In 1933, Basil Soulsby published his bibliography of Linnaean works.

According to Soulsby's system, a unique number is assigned to each book, to each edition, to each translation, to each altered edition and each journal article, which works for items known prior to 1931, the date of publication of Soulsby's book.

==Linnaeus Link and Soulsby numbers==

The creation of an online union catalogue of Linnaean material required that there was a common link between items held at different institutions.
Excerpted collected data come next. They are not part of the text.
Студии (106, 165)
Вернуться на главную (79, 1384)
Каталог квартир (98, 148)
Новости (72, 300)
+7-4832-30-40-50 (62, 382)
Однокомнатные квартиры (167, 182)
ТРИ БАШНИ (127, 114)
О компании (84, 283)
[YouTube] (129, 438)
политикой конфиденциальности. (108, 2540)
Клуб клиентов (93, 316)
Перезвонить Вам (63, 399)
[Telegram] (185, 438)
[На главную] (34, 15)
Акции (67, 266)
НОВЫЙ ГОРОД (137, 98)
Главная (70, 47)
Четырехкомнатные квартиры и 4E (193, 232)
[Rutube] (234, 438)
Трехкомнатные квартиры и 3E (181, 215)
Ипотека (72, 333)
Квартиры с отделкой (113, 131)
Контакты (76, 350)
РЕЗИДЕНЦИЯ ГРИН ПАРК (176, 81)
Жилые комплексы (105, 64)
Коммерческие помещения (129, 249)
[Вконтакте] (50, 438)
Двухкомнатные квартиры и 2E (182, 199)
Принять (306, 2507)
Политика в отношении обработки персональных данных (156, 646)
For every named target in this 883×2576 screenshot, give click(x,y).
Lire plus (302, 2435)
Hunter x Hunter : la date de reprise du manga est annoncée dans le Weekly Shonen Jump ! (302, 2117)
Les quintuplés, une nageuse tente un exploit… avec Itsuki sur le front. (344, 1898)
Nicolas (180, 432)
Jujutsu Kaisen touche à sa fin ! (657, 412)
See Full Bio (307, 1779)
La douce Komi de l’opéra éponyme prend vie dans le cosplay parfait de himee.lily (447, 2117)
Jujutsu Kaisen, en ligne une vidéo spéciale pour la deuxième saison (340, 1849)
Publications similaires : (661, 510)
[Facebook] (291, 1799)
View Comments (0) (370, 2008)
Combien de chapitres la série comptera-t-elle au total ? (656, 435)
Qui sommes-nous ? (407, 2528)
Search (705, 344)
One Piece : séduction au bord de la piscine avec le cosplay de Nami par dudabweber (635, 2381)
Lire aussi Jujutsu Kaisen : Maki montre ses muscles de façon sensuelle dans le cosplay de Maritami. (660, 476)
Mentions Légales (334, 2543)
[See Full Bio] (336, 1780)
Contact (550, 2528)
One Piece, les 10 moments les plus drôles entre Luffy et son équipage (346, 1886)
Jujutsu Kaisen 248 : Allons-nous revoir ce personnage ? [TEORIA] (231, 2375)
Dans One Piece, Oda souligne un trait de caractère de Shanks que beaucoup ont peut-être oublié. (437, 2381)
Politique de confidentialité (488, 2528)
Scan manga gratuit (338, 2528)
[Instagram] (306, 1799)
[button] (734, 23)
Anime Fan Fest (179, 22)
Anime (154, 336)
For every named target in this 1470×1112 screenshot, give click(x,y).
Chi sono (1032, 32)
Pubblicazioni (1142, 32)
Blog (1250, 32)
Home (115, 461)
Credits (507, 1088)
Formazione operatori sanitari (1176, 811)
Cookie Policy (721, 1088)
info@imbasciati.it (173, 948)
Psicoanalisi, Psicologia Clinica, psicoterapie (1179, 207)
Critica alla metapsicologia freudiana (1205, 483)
The Linnaeus Link Project Team decided that the Soulsby number was the most logical link between copies.
Using the Soulsby number to identify publications allows catalogue records to be replicated by participating institutions and then altered with copy-specific details.

==Post Soulsby numbers==

There are no Soulsby numbers assigned to items published from 1931 onwards. Occasionally, it has also occurred that material published before 1931 has not been assigned a Soulsby number.

This requires assigning new or “Post Soulsby” numbers to material published from 1931 onwards or to items unlisted prior to 1931. These items are subsequently identified by a unique Post Soulsby Number.
The Post Soulsby Numbers are a sequential continuation from the last Soulsby number (number 3874). Therefore, the first Post Soulsby Number is 3875.

The assignment and recording of the Post Soulsby Number sequence is maintained by the Linnaeus Link Co-ordinator at the Linnean Society of London.